Signalons au lecteur que l’humour de Wagner, du moins dans certaines circonstances, pouvait choquer ou indisposer son auditoire. Dans une lettre du 29 janvier 1859 à Marie Sayn-Wittgenstein (en réalité destinée à Liszt qui ne lui répondait pas), Wagner s’explique à ce sujet de manière significative : « Il y a quelque chose de plébéien en moi, et je ne suis fin et élégant que lorsque je peux être d’une humeur magnifique.
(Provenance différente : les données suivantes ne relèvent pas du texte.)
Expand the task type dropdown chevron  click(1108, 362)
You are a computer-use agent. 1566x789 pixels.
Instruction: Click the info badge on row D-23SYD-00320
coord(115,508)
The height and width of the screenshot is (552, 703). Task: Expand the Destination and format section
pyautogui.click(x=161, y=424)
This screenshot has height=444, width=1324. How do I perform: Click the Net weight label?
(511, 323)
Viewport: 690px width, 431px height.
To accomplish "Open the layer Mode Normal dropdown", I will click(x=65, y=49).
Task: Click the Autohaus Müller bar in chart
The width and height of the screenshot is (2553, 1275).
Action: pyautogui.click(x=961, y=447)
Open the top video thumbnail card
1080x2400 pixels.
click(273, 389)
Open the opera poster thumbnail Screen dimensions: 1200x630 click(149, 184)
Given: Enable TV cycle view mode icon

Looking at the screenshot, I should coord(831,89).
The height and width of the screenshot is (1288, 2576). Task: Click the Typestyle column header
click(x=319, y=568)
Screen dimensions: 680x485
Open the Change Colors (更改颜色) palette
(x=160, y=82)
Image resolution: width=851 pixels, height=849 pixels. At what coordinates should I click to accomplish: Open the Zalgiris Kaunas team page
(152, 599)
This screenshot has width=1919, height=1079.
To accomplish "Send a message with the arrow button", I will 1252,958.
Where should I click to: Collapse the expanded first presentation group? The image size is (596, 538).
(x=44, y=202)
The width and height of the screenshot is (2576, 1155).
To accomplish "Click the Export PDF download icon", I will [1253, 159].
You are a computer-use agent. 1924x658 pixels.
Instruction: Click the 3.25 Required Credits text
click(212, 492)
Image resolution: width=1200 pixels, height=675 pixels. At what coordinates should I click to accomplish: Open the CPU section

Cependant, dés que j’en suis empêché, ce qu’engendre précisément mon misérable état, je deviens farouche et violent, et alors seul l’humour est susceptible de me redonner une contenance. Mais cet humour, justement, peut être dangereux pour ceux pour qui il est par nature étranger ». Wagner terminait ce paragraphe en précisant (il le répètera toute sa vie) : « Vous voyez combien il est difficile de s’exprimer pour un homme d’une nature telle que la mienne, et d’admettre qu’il ne peut être parfaitement compris qu’à travers ses oeuvres d’art ».

(12) On relève, pour aller dans le même sens, que dans l’ouvrage posthume Nietzsche contre Wagner (élaboré en 1888)Nietzsche choisit d’ouvrir ce livre par la rubrique « Où j’admire ». Pour ce faire il reproduit l’aphorisme 87 du Gai savoir qui fait l’éloge d’un musicien dont le nom n’est pas précisé. Le philosophe reprend entièrement le passage, « Voici un musicien qui, supérieur à tous les autres, est passé maître dans l’art de trouver des accents pour exprimer les souffrances, les oppressions et les tortures de l’âme » jusqu’à « alors seulement il est supérieur, absolument grand et parfait », en y ajoutant : « Wagner est un de ceux qui ont profondément souffert - sa supériorité propre sur les autres musiciens - J’admire Wagner partout où il se met en musique ».